Work instructions →
Reproduce every one of the entries below line for line, changing nothing.

Items listed in a dataset →
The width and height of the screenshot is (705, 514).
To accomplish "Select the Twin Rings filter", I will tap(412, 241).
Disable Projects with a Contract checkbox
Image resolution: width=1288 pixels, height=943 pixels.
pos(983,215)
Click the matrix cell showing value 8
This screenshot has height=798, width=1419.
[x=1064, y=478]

Full answer →
The width and height of the screenshot is (705, 514).
To accomplish "Select the Twin Rings filter", I will tap(412, 241).
Disable Projects with a Contract checkbox
Image resolution: width=1288 pixels, height=943 pixels.
pos(983,215)
Click the matrix cell showing value 8
This screenshot has height=798, width=1419.
[x=1064, y=478]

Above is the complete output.